Normally for fires and smoke you have to set fire and smoke boundaries.
There were unable to do either one and due to confusion between the different fire agencies navy, fed fire, and SD fire over who was in charge (everyone thought someone else was in charge of the fire). ie who is flying the plane? the fire basically burned unabated for several hours before sometime took command. But the fire was fully developed by then.
Very painful read.
But now that I think back over my time in the Navy. The big assumption in all of the damage control drills I’ve ever run in the Navy is that you have a fully crewed damage control teams with full operational gear and command and control. I don’t recall ever doing damage control drills in a shipyard / major repair work going on or bug hole in the side engine room to allow engine room machinery to get craned on and off the ship.

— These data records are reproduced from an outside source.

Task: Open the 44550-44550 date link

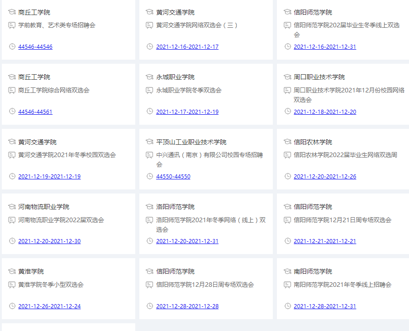Action: coord(173,177)
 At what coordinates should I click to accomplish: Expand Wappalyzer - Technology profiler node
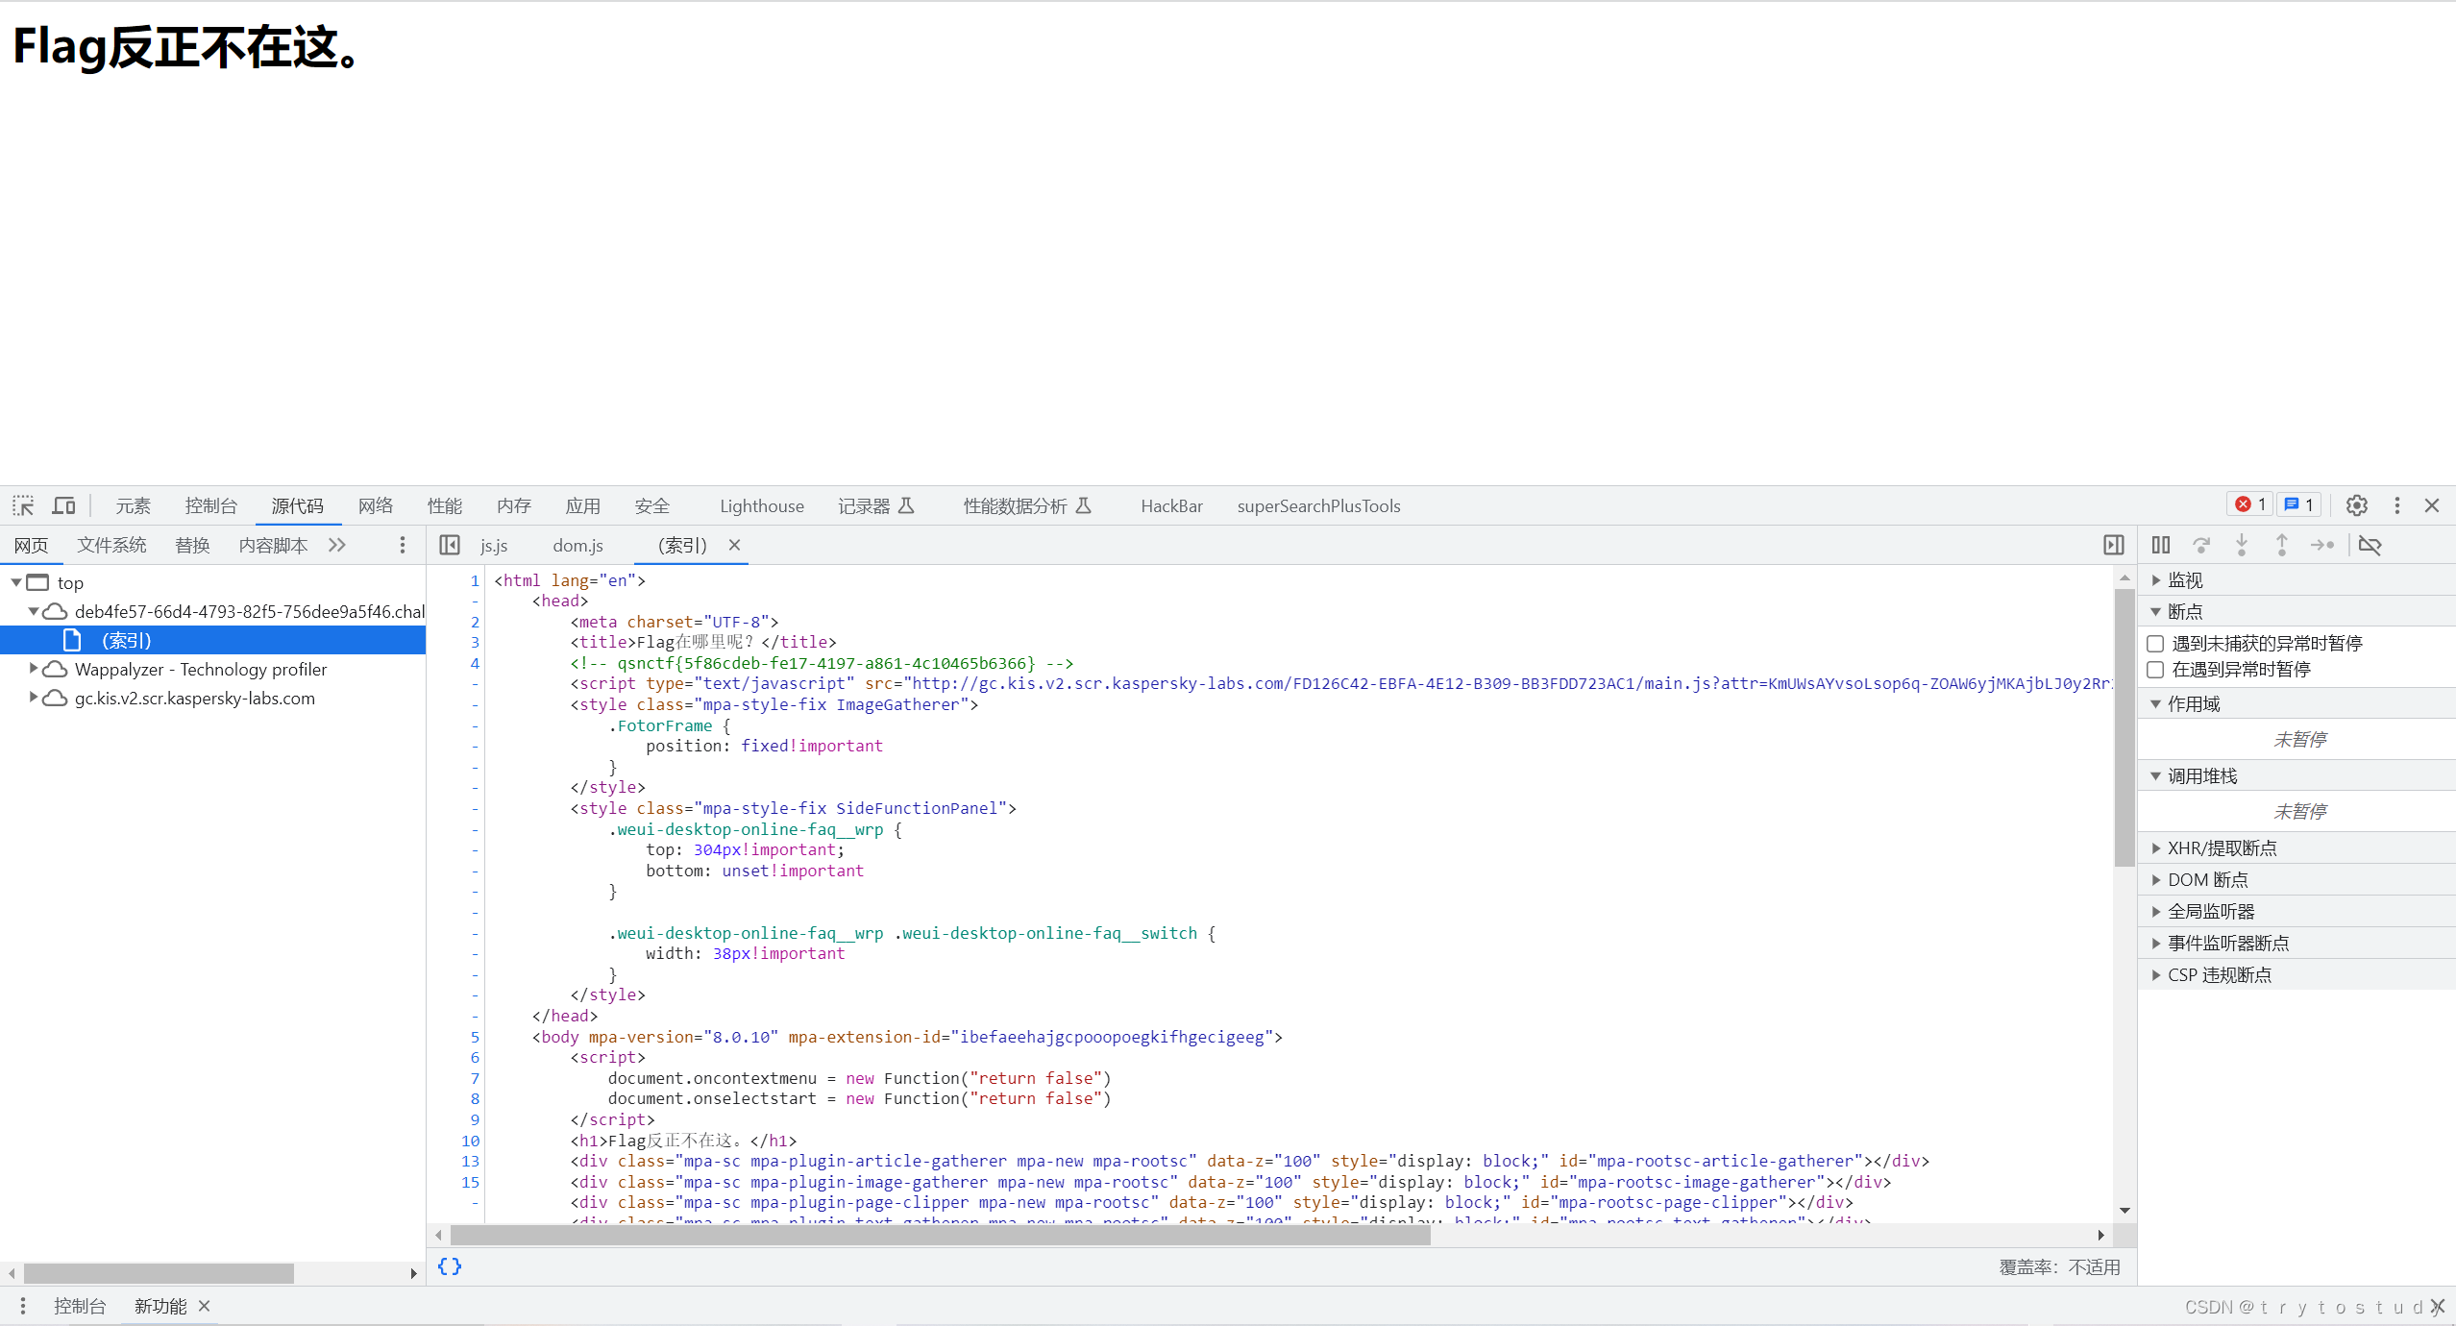pyautogui.click(x=34, y=668)
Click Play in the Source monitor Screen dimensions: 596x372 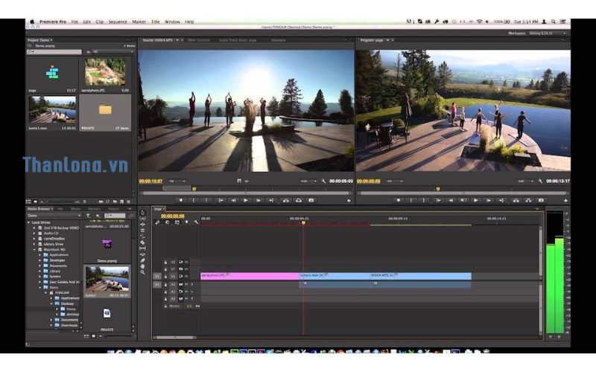(x=246, y=200)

Where the first thing we do for a fire in the engine room is secure ventilation to prevent air going in or out and then flood the space with halon. Hard to do when there’s a big hole in the side of the room. Though the Tripoli engine room fire showed us even when you don’t secure ventilation 2% halon is enough to suffocate a main engineering space fire with during maintence yard work going on.

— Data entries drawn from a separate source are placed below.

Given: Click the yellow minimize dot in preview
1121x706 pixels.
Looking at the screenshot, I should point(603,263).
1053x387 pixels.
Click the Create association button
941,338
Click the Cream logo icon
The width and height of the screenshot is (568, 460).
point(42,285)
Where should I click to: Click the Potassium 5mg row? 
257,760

This situation was a perfect storm of lack of personnel, lack of operable firefighting equipment, inability to seal spaces, and lack of command and control.
Once this fire got out of its incipient phase and began to grow, the ship spaces where fire was located essentially became furnaces within those spaces, with temperatures so high that they would be non-survivable for even fully outfitted fire crews.

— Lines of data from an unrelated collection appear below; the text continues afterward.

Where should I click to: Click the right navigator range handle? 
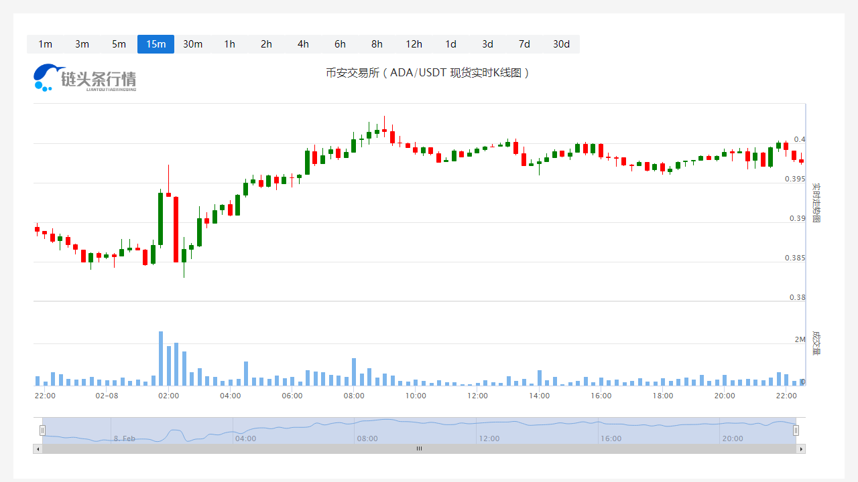[796, 430]
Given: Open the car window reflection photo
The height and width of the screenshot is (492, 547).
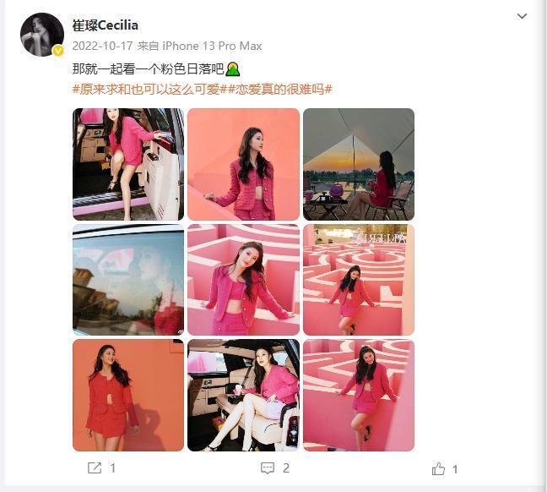Looking at the screenshot, I should pyautogui.click(x=128, y=280).
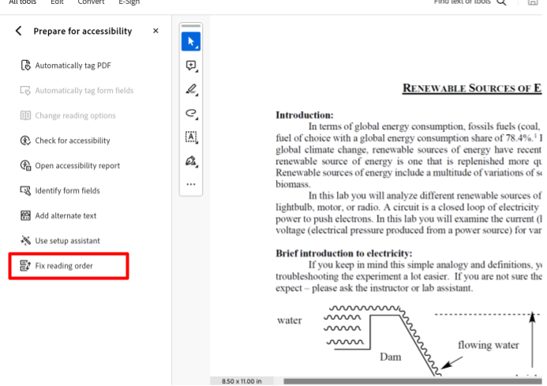Viewport: 547px width, 386px height.
Task: Open the E-Sign menu
Action: 129,2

Being in yard period, many of the ships DC repair lockers would likely be getting worked on, with missing equipment being replaced, etc. Fire mains getting worked on would have those out of service. Unlike using shore power, there’s no real immediate shore-supplied heavy firefighting resources available to attach to the ship such as high pressure water etc. There’s really only portable light-medium fire suppression systems that if they aren’t placed into operation quickly, any fire can spread beyond their capability to control them in short order.
The spaces and their heat inside, even with the ventilation of open hatches and such, would conduct heat to items in other spaces and ignite them. The ship would become a literal fun house of “what’s going to ignite next?” They are very lucky they didn’t have trapped fire crews in the maze of the ship while attempting to fight the fire with poor visibility and reach the seat-areas of the fires in the various spaces.
insofar as C&C, the ship’s DC officer or designee should have been the Incident Commander. This person has the intimate knowledge of the ships plans and design, and can best decide what needs to be done where and when. The Federal firefighters and the SD city firefighters are structural firefighters, not shipboard firefighters (unless some were prior USN and with the training), and they should’ve been utilized as backup to Damage Control-led teams of firefighting crews, not allowed to venture deep into the ship and it’s unfamiliar spaces and layout, on their own. The ship isn’t merely a “floating structure building”, it has challenges and gotcha’s all its own that make it very different from the standard structural firefighting that these shore-side crews are trained on. That could have been a recipe for disaster, and it was luck that it wasn’t. With all these problems and limitations, the fire crews as a whole couldn’t ever get ahead of the fire or cut it off at the pass, so to speak. And the fire took on a life of its own, early.